:: WHAT TO DO ::
Could the data below be retyped exactly, without its pictures?

INPUT START

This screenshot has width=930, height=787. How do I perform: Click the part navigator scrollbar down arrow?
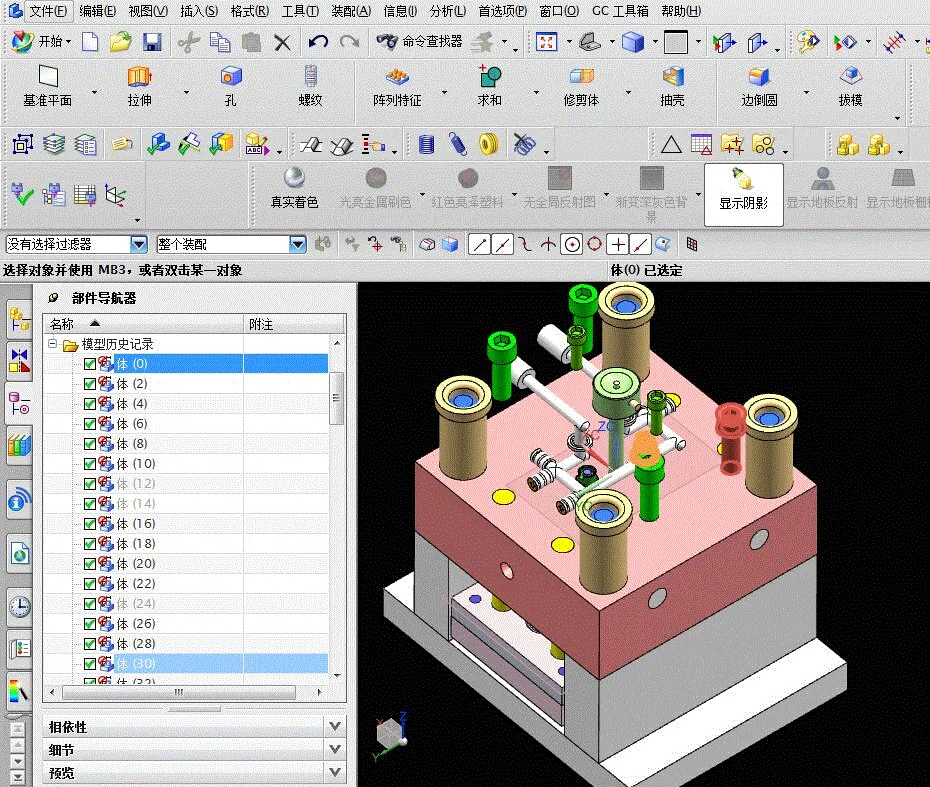(337, 677)
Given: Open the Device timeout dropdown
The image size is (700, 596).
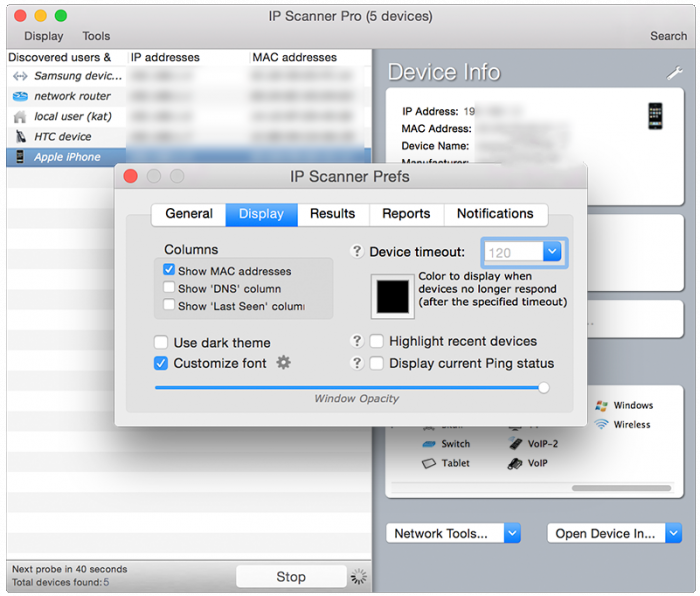Looking at the screenshot, I should [x=553, y=253].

INPUT END

:: ANSWER FOR THIS EXERCISE ::
This screenshot has width=930, height=787. How do I perform: Click the part navigator scrollbar down arrow?
(337, 677)
Given: Open the Device timeout dropdown
The image size is (700, 596).
Looking at the screenshot, I should [x=553, y=253].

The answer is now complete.